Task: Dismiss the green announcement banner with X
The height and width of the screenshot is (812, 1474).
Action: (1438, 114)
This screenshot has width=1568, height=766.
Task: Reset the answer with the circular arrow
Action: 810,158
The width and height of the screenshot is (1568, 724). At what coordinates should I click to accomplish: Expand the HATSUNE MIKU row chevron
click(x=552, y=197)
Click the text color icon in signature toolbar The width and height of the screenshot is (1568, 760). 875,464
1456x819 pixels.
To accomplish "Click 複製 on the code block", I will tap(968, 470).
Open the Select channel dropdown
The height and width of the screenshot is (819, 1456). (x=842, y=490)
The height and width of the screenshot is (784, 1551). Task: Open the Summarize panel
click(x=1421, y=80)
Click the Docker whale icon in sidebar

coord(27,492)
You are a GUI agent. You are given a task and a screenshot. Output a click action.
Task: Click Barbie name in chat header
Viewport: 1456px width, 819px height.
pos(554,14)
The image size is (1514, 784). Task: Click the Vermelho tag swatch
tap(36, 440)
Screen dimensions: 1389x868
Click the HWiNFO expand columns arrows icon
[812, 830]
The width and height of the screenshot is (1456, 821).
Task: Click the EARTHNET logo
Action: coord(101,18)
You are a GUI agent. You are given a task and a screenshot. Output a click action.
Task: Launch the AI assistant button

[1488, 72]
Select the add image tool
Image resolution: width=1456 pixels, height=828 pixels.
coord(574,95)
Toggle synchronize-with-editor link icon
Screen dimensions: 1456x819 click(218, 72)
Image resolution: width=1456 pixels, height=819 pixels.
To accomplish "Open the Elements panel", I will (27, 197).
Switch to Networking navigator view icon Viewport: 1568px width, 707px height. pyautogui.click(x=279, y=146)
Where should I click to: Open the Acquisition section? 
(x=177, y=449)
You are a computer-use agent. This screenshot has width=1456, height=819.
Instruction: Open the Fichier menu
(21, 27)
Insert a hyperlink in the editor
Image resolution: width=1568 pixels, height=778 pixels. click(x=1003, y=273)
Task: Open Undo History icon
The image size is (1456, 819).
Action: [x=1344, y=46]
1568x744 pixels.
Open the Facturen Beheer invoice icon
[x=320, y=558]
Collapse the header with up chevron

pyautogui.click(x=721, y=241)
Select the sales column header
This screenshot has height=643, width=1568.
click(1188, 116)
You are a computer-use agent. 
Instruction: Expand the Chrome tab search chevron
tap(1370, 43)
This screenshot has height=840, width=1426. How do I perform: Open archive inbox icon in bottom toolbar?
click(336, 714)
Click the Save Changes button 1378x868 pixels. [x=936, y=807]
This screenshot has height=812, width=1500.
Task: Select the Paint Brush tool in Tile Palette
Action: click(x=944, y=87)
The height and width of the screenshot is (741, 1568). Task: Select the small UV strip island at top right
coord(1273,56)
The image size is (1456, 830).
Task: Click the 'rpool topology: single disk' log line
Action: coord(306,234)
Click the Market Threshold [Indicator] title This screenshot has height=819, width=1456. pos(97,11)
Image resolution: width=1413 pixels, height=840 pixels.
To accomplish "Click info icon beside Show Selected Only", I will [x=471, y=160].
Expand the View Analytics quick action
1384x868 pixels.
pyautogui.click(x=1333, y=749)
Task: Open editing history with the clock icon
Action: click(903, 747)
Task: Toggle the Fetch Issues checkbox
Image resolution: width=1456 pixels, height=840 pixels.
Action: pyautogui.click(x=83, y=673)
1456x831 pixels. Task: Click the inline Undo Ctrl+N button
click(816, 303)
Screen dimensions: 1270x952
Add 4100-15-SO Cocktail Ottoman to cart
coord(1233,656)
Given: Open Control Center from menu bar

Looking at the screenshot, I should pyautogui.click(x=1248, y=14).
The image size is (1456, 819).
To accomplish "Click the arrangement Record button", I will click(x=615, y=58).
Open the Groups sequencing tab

+---+

> [Problem to solve]: Once you find the line with "1568x744 pixels." above, print it and every line after it up to and including the line with "Image resolution: width=1413", exactly as written and nothing else.

> [Exercise answer]:
1568x744 pixels.
Open the Facturen Beheer invoice icon
[x=320, y=558]
Collapse the header with up chevron

pyautogui.click(x=721, y=241)
Select the sales column header
This screenshot has height=643, width=1568.
click(1188, 116)
You are a computer-use agent. 
Instruction: Expand the Chrome tab search chevron
tap(1370, 43)
This screenshot has height=840, width=1426. How do I perform: Open archive inbox icon in bottom toolbar?
click(336, 714)
Click the Save Changes button 1378x868 pixels. [x=936, y=807]
This screenshot has height=812, width=1500.
Task: Select the Paint Brush tool in Tile Palette
Action: click(x=944, y=87)
The height and width of the screenshot is (741, 1568). Task: Select the small UV strip island at top right
coord(1273,56)
The image size is (1456, 830).
Task: Click the 'rpool topology: single disk' log line
Action: coord(306,234)
Click the Market Threshold [Indicator] title This screenshot has height=819, width=1456. pos(97,11)
Image resolution: width=1413 pixels, height=840 pixels.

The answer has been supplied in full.